Château d’Esclans lies in the center of the Department of the Var, where the majority of Provence AOC rosé is produced. The land was occupied as long as 2500 years ago when it was probably used as a lookout point for intruders sailing into the Gulf of Frejus. The original château—of which now only the cellar remains—dates back to before the 12th century. In 1201, Gérard De Villeneuve, part of a wealthy family from Marseille, took ownership of the château and the majority of the surface area of the Vallée d’Esclans that would eventually be sold off in lots.

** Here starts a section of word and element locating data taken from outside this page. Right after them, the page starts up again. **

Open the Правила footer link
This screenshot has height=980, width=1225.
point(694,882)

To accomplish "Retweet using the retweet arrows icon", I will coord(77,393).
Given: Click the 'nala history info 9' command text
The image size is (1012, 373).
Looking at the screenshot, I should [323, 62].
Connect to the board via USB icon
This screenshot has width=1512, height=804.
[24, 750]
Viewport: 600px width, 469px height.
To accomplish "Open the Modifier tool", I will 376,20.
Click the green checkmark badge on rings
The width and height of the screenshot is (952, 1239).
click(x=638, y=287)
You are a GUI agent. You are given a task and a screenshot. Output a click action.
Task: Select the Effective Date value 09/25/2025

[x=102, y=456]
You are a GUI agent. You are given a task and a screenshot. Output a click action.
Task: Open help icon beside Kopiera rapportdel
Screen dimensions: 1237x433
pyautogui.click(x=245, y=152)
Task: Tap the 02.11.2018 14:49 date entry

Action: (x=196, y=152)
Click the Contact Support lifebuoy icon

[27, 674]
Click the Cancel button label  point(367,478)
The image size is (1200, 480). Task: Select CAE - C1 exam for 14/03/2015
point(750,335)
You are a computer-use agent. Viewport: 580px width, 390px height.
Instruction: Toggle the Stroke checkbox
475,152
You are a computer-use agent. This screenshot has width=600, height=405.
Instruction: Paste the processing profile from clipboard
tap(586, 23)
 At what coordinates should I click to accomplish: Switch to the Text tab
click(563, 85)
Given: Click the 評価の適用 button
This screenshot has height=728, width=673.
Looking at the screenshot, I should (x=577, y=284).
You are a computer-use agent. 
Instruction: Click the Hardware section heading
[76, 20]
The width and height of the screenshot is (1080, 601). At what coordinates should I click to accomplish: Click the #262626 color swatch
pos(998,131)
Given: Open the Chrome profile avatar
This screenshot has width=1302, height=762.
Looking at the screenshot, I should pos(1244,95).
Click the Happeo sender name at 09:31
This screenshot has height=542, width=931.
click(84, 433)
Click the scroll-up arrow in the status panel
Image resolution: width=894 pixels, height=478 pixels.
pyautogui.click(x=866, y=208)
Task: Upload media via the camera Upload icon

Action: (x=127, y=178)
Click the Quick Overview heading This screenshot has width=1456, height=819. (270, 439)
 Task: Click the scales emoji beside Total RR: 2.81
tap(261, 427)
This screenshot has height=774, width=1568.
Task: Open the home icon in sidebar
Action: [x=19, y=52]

Two brothers, Sauveur Louis Ranque and François Alexandre Ranque, were the next to own the château, known then as Terre d’Esclans.
In 1875, they sold the property to Joseph Toussaint Caussemille, who manufactured wooden matches near Marseilles. In 1955, the Perraud family owned the property until 1994. At that time, it was purchased by a Swedish pension fund that produced a small amount of wine and the remaining grapes were sold to neighboring winemakers. Sacha Lichine aquired Château d’Esclans in 2006. Today there are 345 acres (140 ha) of vineyards. The total property has 1,055 acres (427 ha).
The primary grape grown on the property is Grenache followed by Vermentino. Other grapes include Cinsault, Merlot, Mourvèdre, Syrah, and Tibouren. The château is known for its old Grenache vines which produce grapes that offer greater concentration of flavor than do the younger vines. As the elevation to where the lots are situated increases, so do the age of the vines. At the highest elevated lot vines are as old as 90 years.